She didn’t answer. She faded on him, then said, ‘Maybe Heilbron. Something about his build.’

‘Or neither?’

‘I don’t know.’

She closed her eyes again. Raveneau waited several minutes.

‘Ben?’

‘I’m here.’

Her eyes still closed, she said, ‘He roared up and hit the brakes hard.’

Which was probably why he missed.

‘What about the gun?’

‘You’re telling me we haven’t caught him.’

‘That’s right. It’s gone statewide.’ It went statewide and became a bad night locally for Volvo drivers. ‘Remember anything more about the car? Cracked windshield, faded paint, a rack on top, anything.’

She kept her eyes closed but spoke more clearly.

‘Definitely Volvo, wagon type I rode in as a kid, kind of square looking, a black bumper, chrome wheels.’

Raveneau booted up his laptop to find images of older model Volvo wagons. As the screen came up, la Rosa opened her eyes.

‘Put the laptop on my stomach when you find something.’

He rested it on her and held it steady as she scrolled between two photos and then said, ‘That’s it, that’s the car, a Volvo 240 with the bumper wrapping around in back.’

‘One idea floating is that it’s Stoltz and he went after you because you’re the spokesperson for the task force. But that seems unlikely to me because the task force just happened and you’ve only had one press conference. How often do you run that same route?’

Slower answering again and closing her eyes, saying, ‘Vary the runs, but generally the same direction.’

‘At about the same time of night?’

‘Erratic since I started at homicide, but, yeah, I like that route.’ She smiled with her eyes closed, adding, ‘Or used to.’

She was religious about her exercise. Raveneau’s guess was she ran the route often enough for someone to get a sense of her pattern. He didn’t go there now. He didn’t push her on it, except to ask, ‘Have you run it since joining this cobbled together task force?’

‘Excuse me,’ a woman said from behind Raveneau. He turned. He’d missed Deputy-chief Grainer walking in.

‘What did you just say?’

‘We’re talking about the shooter,’ he said, but Grainer ignored him now.

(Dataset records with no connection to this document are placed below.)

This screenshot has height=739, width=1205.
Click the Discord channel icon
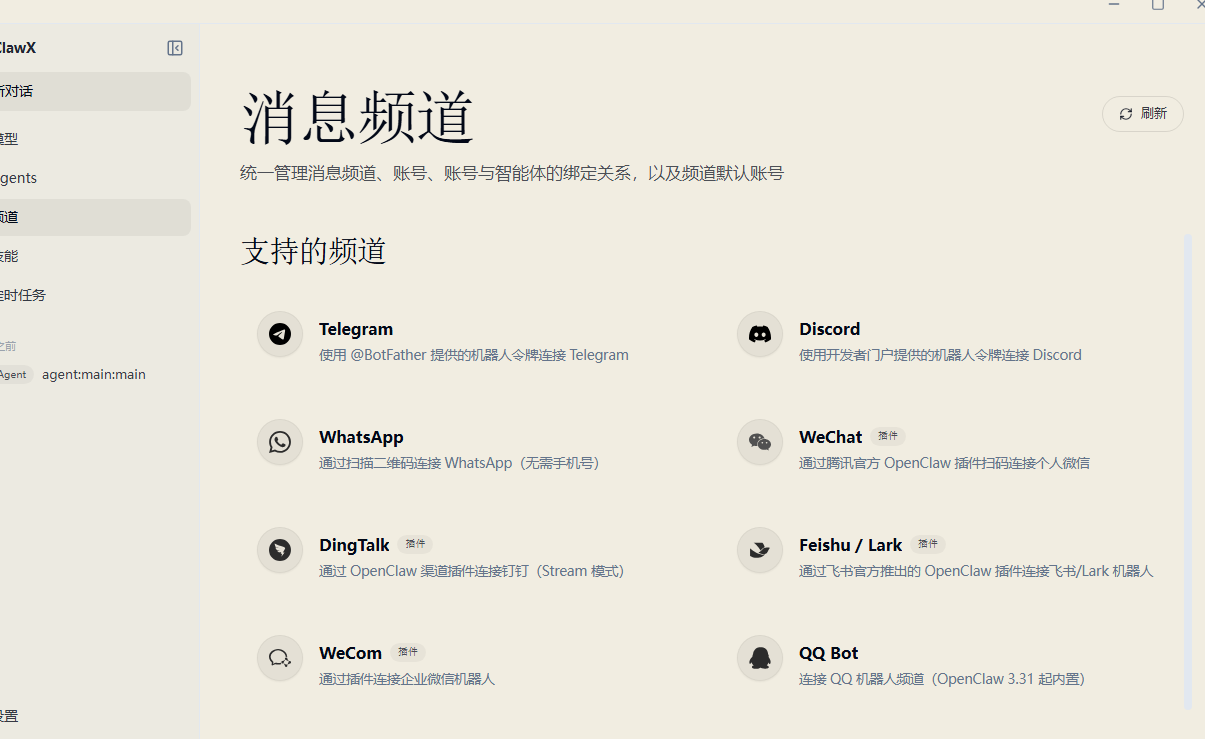760,334
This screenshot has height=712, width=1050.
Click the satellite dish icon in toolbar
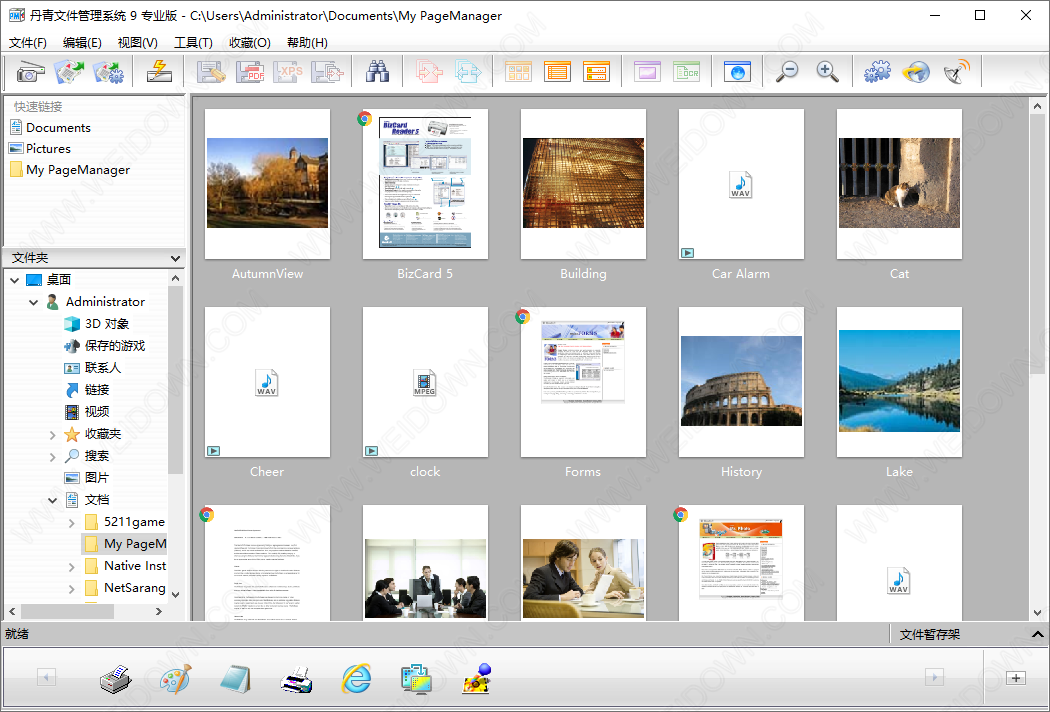tap(956, 71)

She took la Rosa’s hand and said, ‘I’m so relieved you’re OK.’

Then she turned to Raveneau and asked, ‘Is that your laptop, Inspector?’

‘It is.’

‘Please take it off Elizabeth.’

She touched la Rosa’s face, withdrew her hand, and stood looking down at her as Raveneau turned the computer off.

‘Have you got your phone, Elizabeth?’ Raveneau asked.

‘Yes.’

‘I’ll call you.’

In the hallway he ran into Captain Ramirez.

‘How is she?’

‘She’s OK. I talked to the doctor who stitched her up and he said the bullet grazed her. It tapped the back of her skull as it passed by. He told me it made the faintest groove on the bone right here.’

Raveneau touched his skull where the stitches were.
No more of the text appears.